For a New Planetary Humanism

Edgar Morin
Philosopher and sociologist

As I have often had the opportunity to say and write, Mauro Ceruti is one of the rare thinkers of our time to have understood and taken up the challenge that the complexity of our beings and our world poses to us. Through his ideas and also his generous organizational activity, he was the tireless weaver of an extraordinary and creative international and trans-disciplinary community of thought. Among other things, he was the promoter and inspirer, with Gianluca Bocchi, of the splendid symposium "The challenge of complexity", held in Milan in 1984, as well as of the historic symposium "Physis: inhabiting the Earth" held in Florence in 1986, seminal and decisive moments for the development of complex thought. His thought always contains and intertwines, nourished by it, three passions: the philosophical passion for the theory of knowledge, the political and civil passion for Europe, the ethical and pedagogical passion for the destiny of humanity.

Commenting, in 1986, on his book Constraints and Possibilities, which has now become a cornerstone of systemic epistemology, I observed that classical science could recognize rationality only in necessity and could only consider chance as irrational, and that Mauro was inviting us to explore a series of conceptual transformations of our theoretical conceptions, and was indicating the way to enrich and make more complex our vision of rationality.

His belief, which I shared and on my part developed in The Method, was that the real issue of our modernity was a renewal of the scientific and of the epistemological problems-area, capable of taking up the challenge of complexity. And we have both dedicated these decades to taking up this challenge.
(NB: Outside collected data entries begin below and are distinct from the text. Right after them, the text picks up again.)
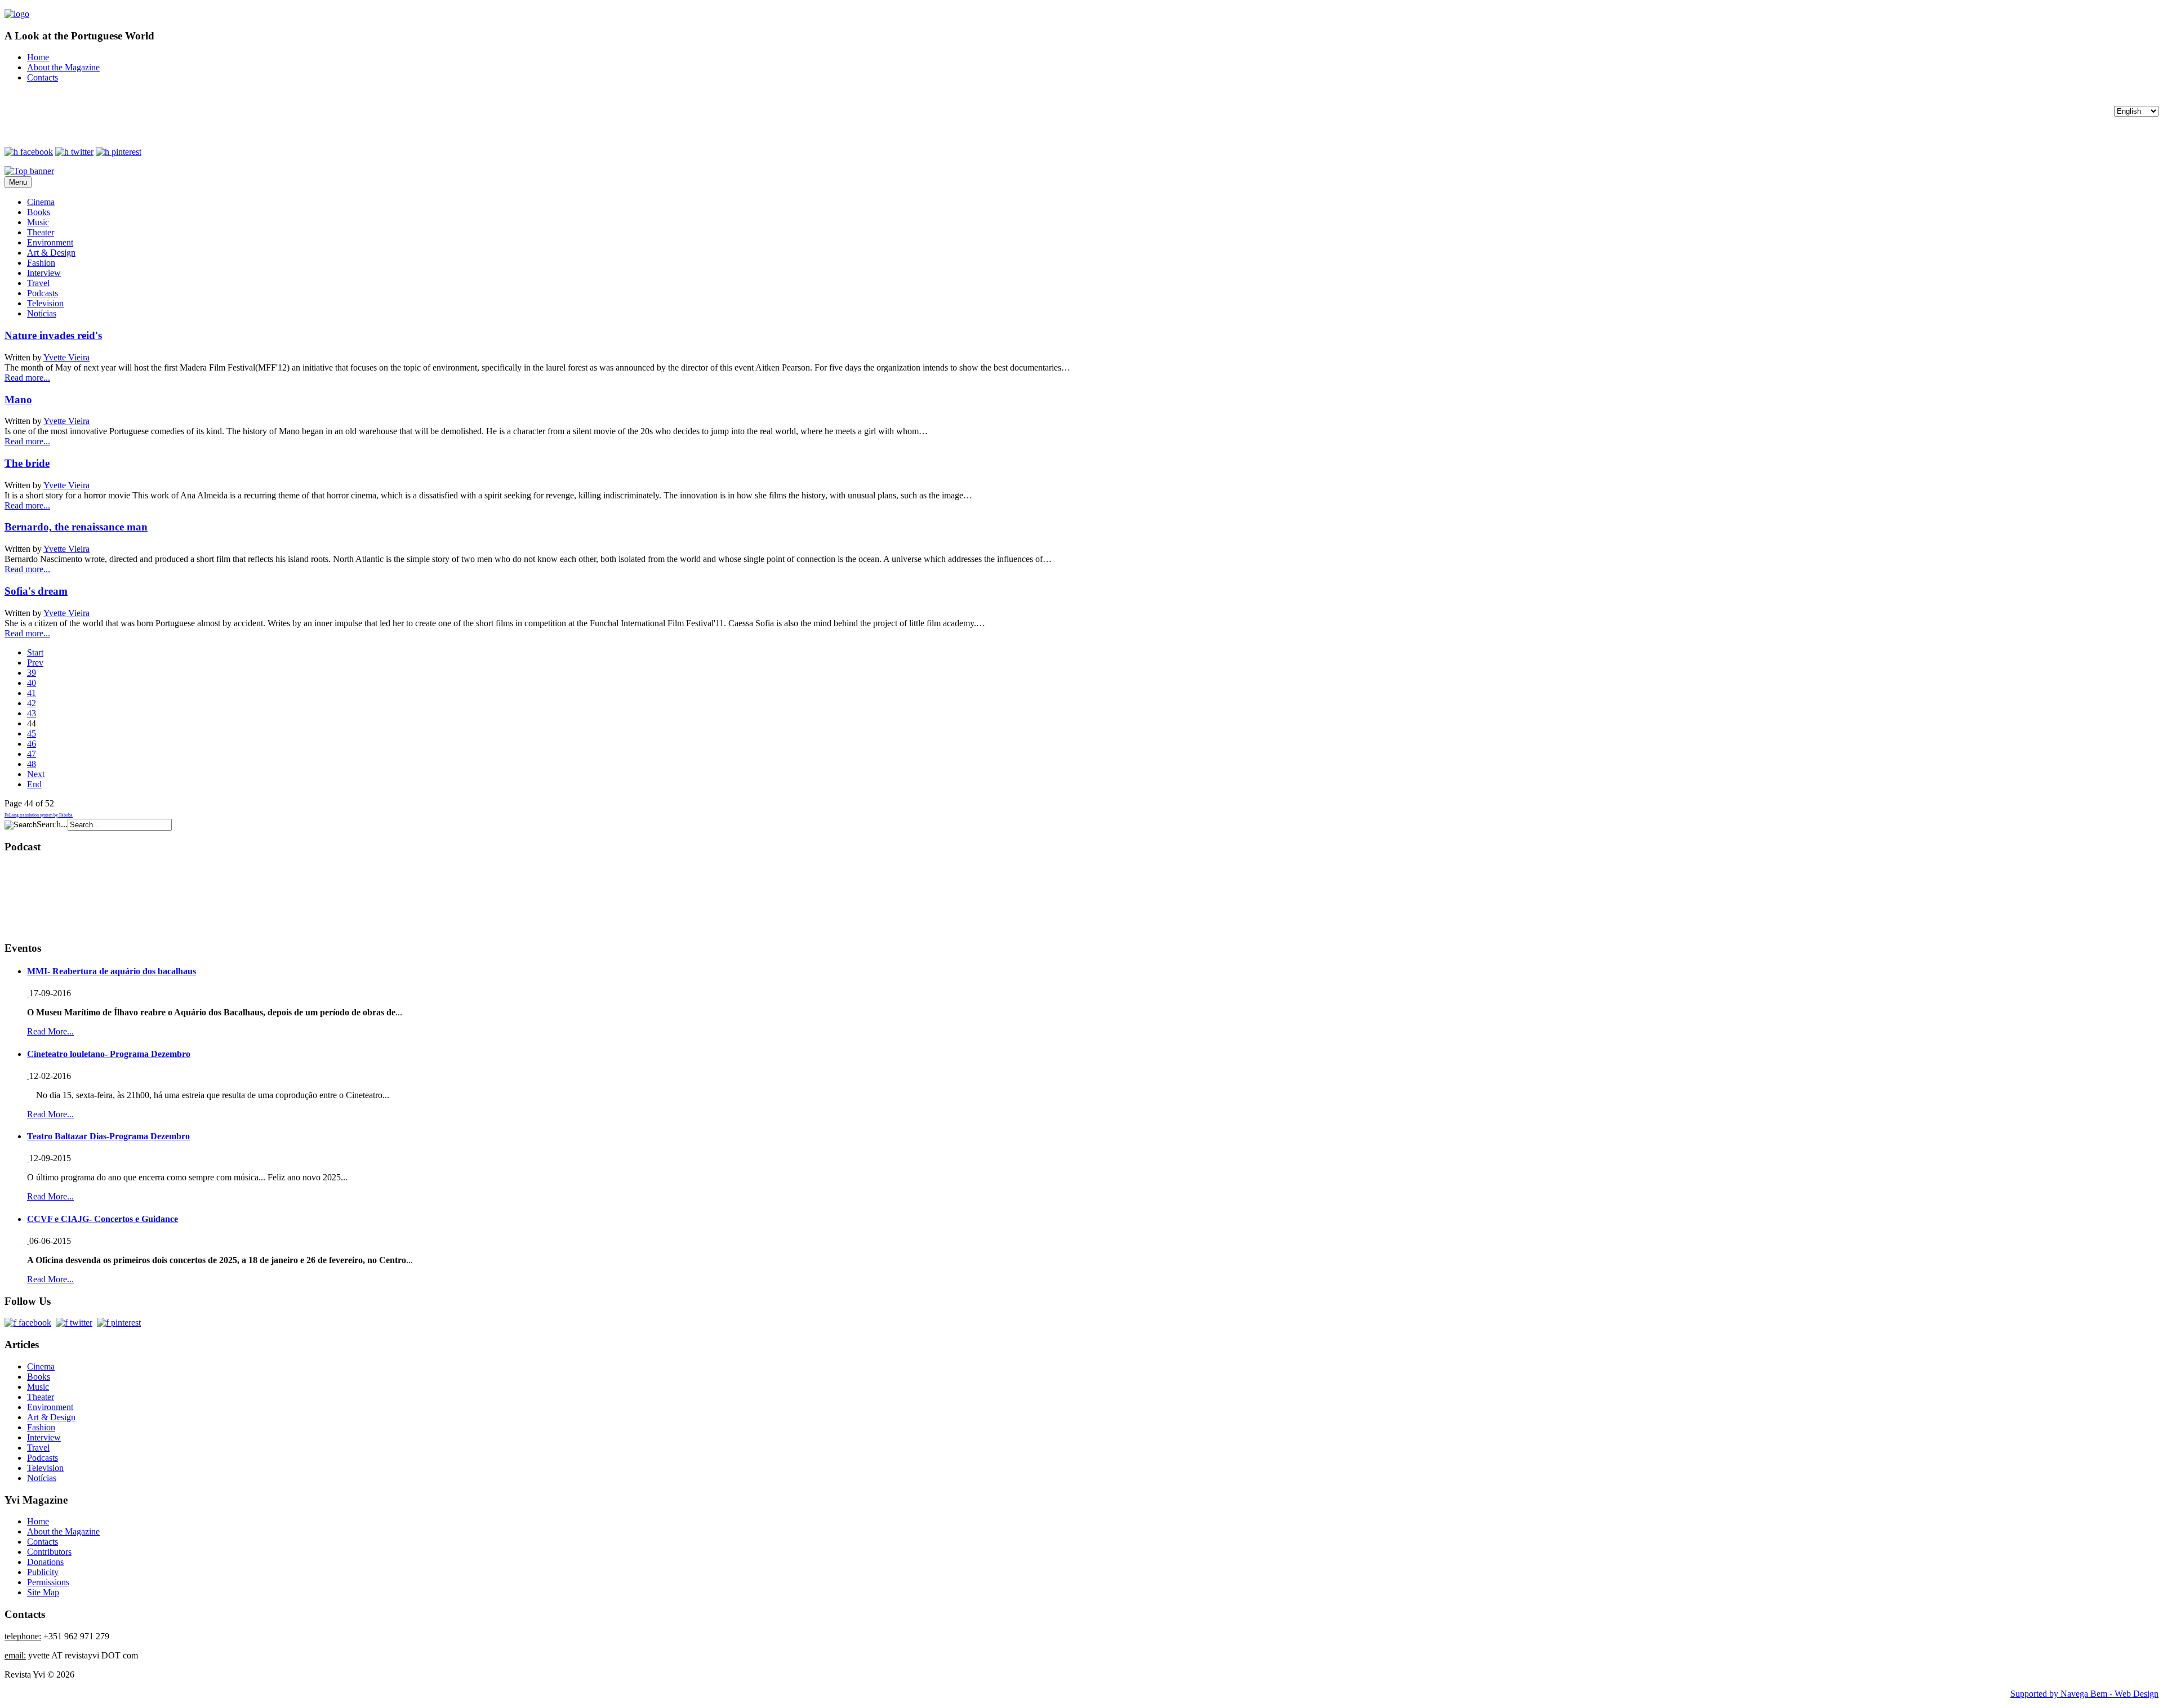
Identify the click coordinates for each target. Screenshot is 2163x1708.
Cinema (41, 202)
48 (31, 764)
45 (31, 733)
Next (35, 774)
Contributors (49, 1552)
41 (31, 693)
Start (35, 652)
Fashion (41, 262)
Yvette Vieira (66, 357)
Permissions (48, 1582)
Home (38, 57)
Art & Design (51, 252)
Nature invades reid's (53, 335)
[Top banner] (29, 171)
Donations (45, 1562)
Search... (52, 824)
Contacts (42, 77)
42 (31, 703)
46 (31, 743)
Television (45, 303)
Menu (18, 182)
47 (31, 754)
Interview (44, 273)
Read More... (50, 1031)
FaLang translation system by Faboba (39, 815)
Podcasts (42, 293)
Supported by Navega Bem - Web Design (2084, 1693)
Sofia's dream (36, 591)
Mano (18, 399)
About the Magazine (63, 67)
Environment (50, 242)
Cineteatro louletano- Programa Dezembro (108, 1054)
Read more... (27, 377)
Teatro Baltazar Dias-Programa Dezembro (108, 1136)
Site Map (43, 1592)
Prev (35, 662)
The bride (27, 463)
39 (31, 672)
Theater (40, 232)
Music (38, 222)
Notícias (41, 313)
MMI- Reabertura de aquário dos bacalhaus (111, 971)
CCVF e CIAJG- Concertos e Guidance (102, 1219)
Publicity (43, 1572)
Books (38, 212)
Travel (38, 283)
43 (31, 713)
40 (31, 683)
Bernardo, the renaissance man (76, 527)
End (34, 784)
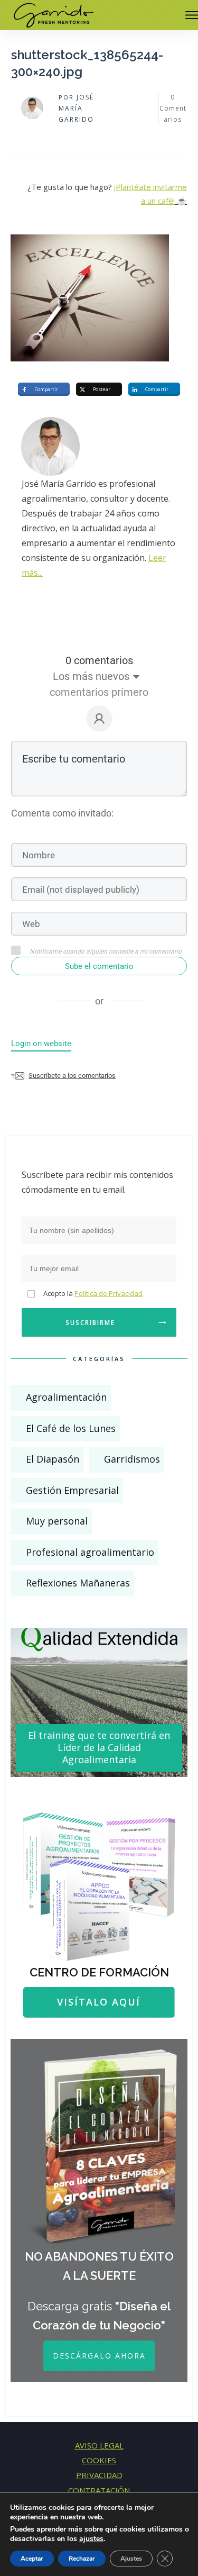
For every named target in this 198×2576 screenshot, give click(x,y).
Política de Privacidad (108, 1293)
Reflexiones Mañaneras (78, 1582)
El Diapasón (52, 1459)
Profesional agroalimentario (90, 1552)
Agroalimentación (66, 1397)
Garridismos (132, 1459)
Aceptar (32, 2558)
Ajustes (131, 2558)
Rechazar (82, 2558)
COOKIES (99, 2460)
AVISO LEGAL (99, 2445)
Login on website (41, 1043)
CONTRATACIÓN (99, 2490)
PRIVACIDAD (99, 2475)
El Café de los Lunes (71, 1428)
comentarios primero (99, 692)
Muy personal (57, 1520)
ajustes (91, 2539)
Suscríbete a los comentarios (72, 1076)
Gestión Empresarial (72, 1490)
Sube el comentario (99, 966)
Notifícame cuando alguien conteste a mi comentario (106, 951)
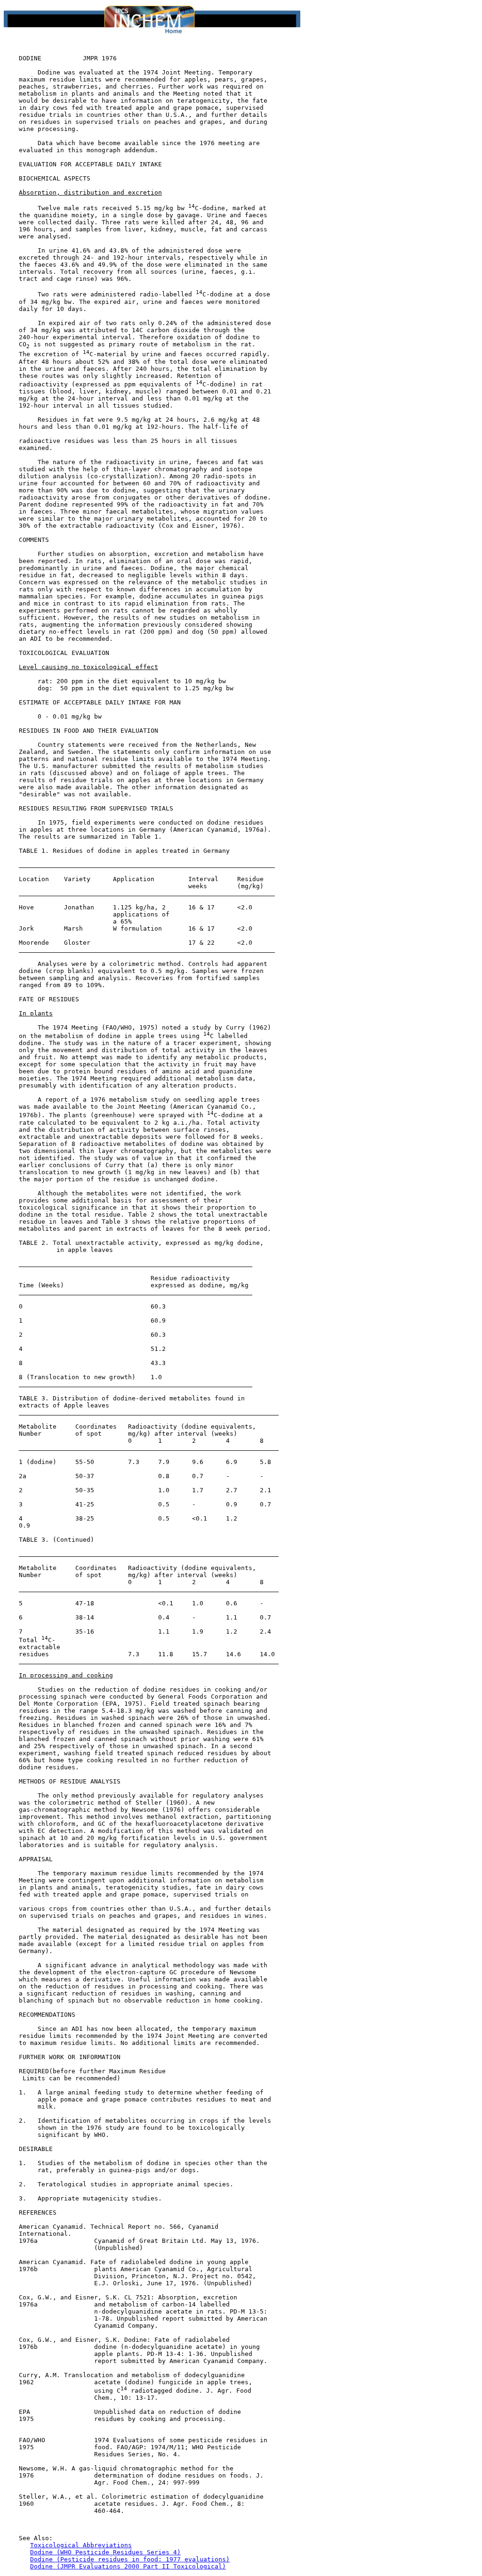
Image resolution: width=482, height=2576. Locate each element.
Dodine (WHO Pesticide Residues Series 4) (105, 2552)
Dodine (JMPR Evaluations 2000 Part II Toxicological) (128, 2566)
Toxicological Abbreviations (81, 2545)
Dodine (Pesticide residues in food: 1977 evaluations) (130, 2559)
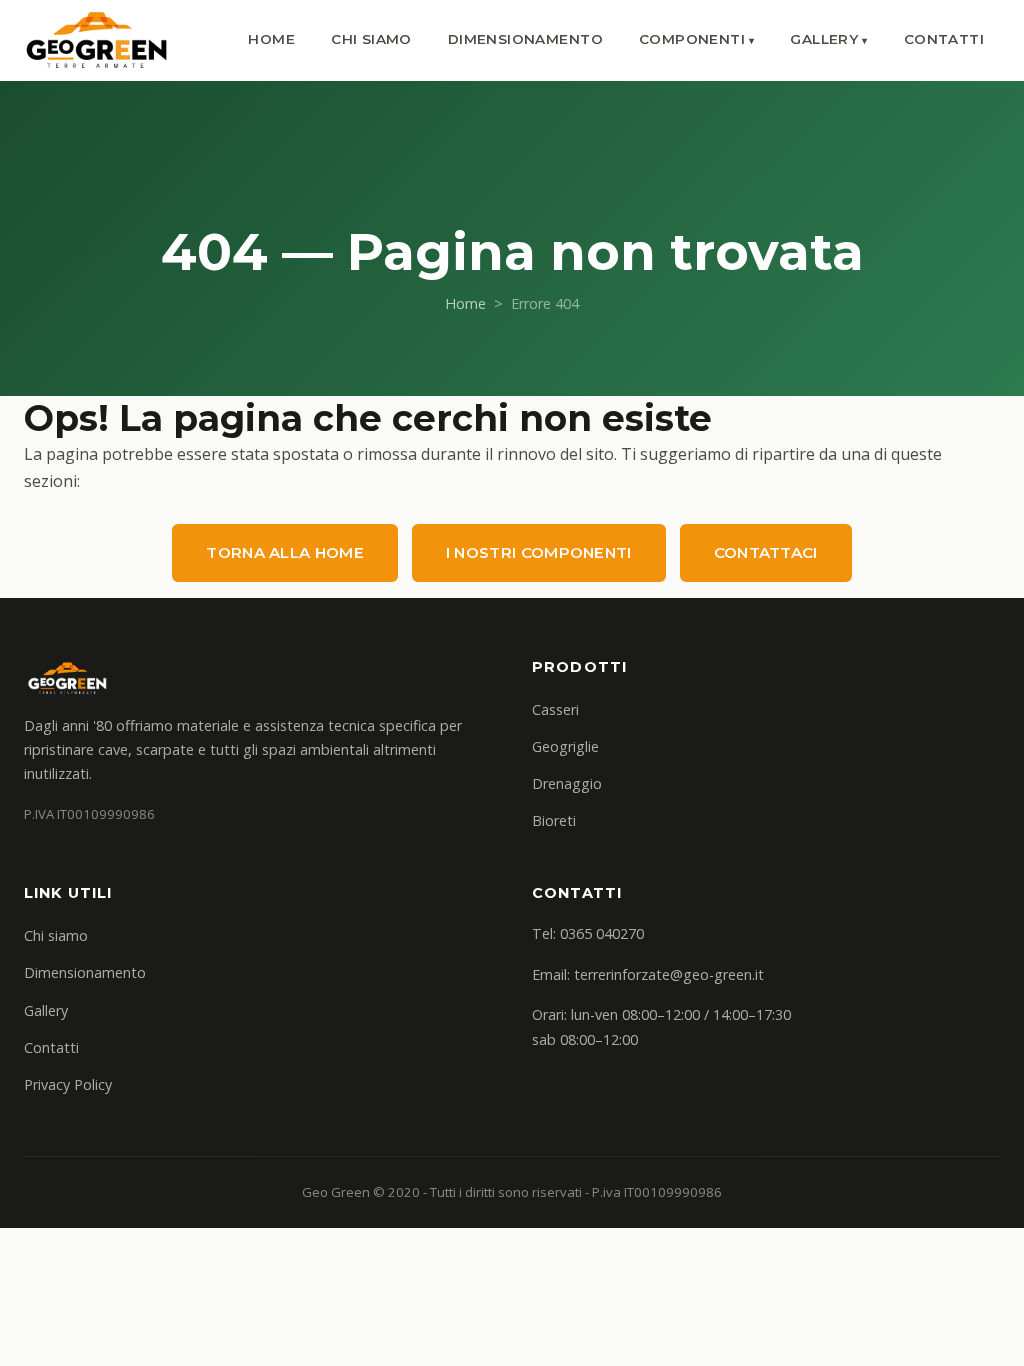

This challenge, for Mauro, emerges precisely from the bowels of European history and civilization, and Europe is faced today with it as an unavoidable task.

He shows, in his speeches and in his books, that in thinking about Europe one cannot dissociate its multiple diversity from its unity, indicating that the Europe to be built (if this is still possible) must be that of unity in multiculturalism. Presenting the French edition of our book Our Europe, in 2014 I wrote that it was «the work of two brotherly spirits, that of Mauro Ceruti and mine: I find myself in him as he finds himself in me». Together, in that book, we raised the alarm.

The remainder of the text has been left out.